Governo Lula Prepara Cerimônia do 8 de Janeiro com Debate Sobre Veto a Projeto
O governo do presidente Luiz Inácio Lula da Silva organiza uma cerimônia para marcar os três anos dos atos de 8 de janeiro. A solenidade visa reafirmar a defesa da democracia e das instituições brasileiras, em resposta à invasão das sedes dos Três Poderes em Brasília, ocorrida em 2023.
Discussão Interna Sobre Veto Presidencial
Paralelamente à organização do evento, auxiliares do Palácio do Planalto divergem sobre a oportunidade de o presidente Lula vetar, durante a cerimônia, o projeto de lei que trata da dosimetria penal. A proposta, aprovada pelo Congresso Nacional, pode beneficiar o ex-presidente Jair Bolsonaro e outros envolvidos nos eventos de 8 de janeiro.
Enquanto alguns aliados defendem que o veto seja realizado em outro momento, para evitar atritos com o Legislativo, outros argumentam que a data de 8 de janeiro confere maior peso e simbolismo à decisão.
Convites e Expectativas Para o Evento
Os presidentes da Câmara dos Deputados, Hugo Motta, do Senado Federal, Davi Alcolumbre, e do Supremo Tribunal Federal (STF), Edson Fachin, foram convidados para a cerimônia, mas ainda não confirmaram presença. A expectativa é que o presidente Lula participe de uma atividade externa ao Palácio do Planalto, junto a representantes da sociedade civil e movimentos sociais.
PT Convoca Atos em Defesa da Democracia e Soberania
O Partido dos Trabalhadores (PT) convocou manifestações em todo o país para o dia 8 de janeiro, em defesa da democracia e da soberania brasileira. A mobilização também visa protestar contra o projeto de lei da dosimetria.

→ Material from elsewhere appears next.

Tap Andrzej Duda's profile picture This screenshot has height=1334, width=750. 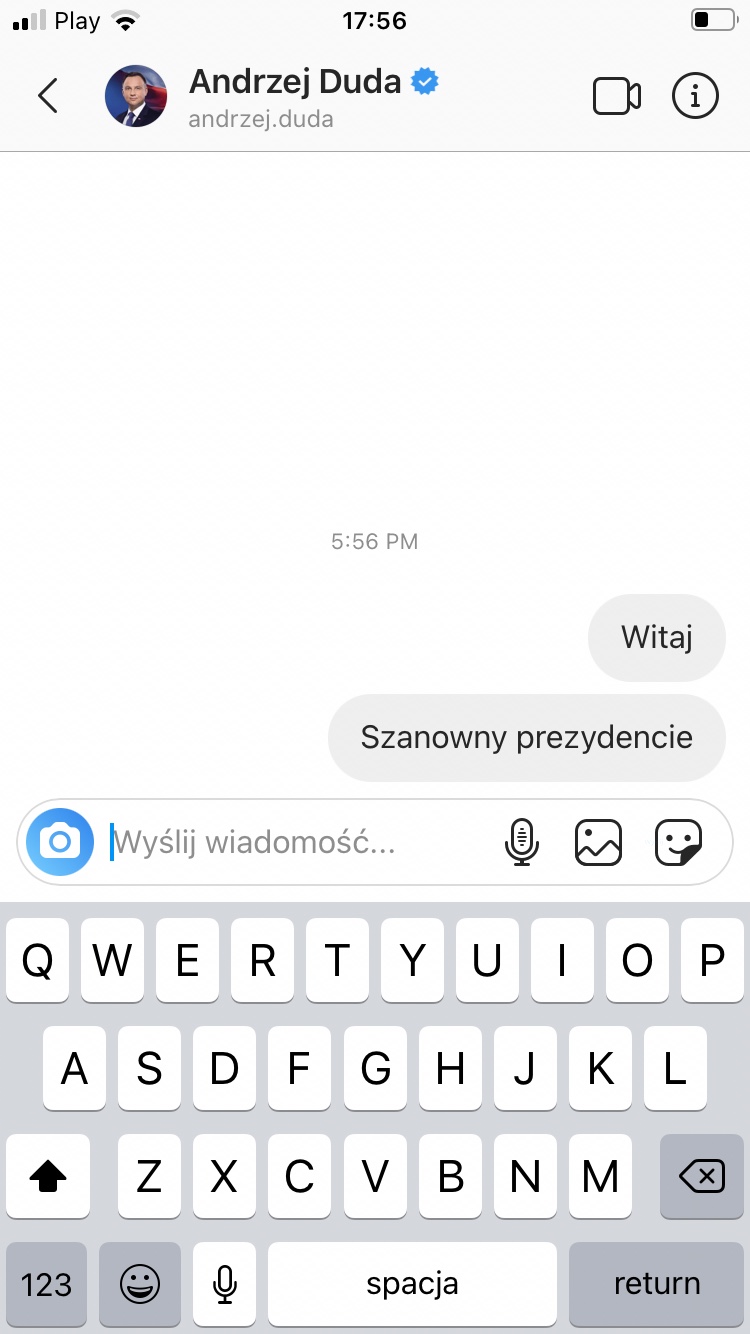[x=136, y=96]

Dirigentes do PT defendem que os atos incorporem a defesa da soberania da América Latina, em resposta a eventos recentes envolvendo a Venezuela. O ministro da Secretaria-Geral da Presidência, Guilherme Boulos, ressaltou que os temas da soberania e defesa da paz serão complementares na cerimônia, sem desviar o foco da defesa da democracia brasileira.
Contexto
A cerimônia de 8 de janeiro, além de relembrar um episódio crítico da história recente do país, ganha relevância por ocorrer em meio a debates sobre a punição dos responsáveis pelos atos golpistas e a necessidade de fortalecer as instituições democráticas.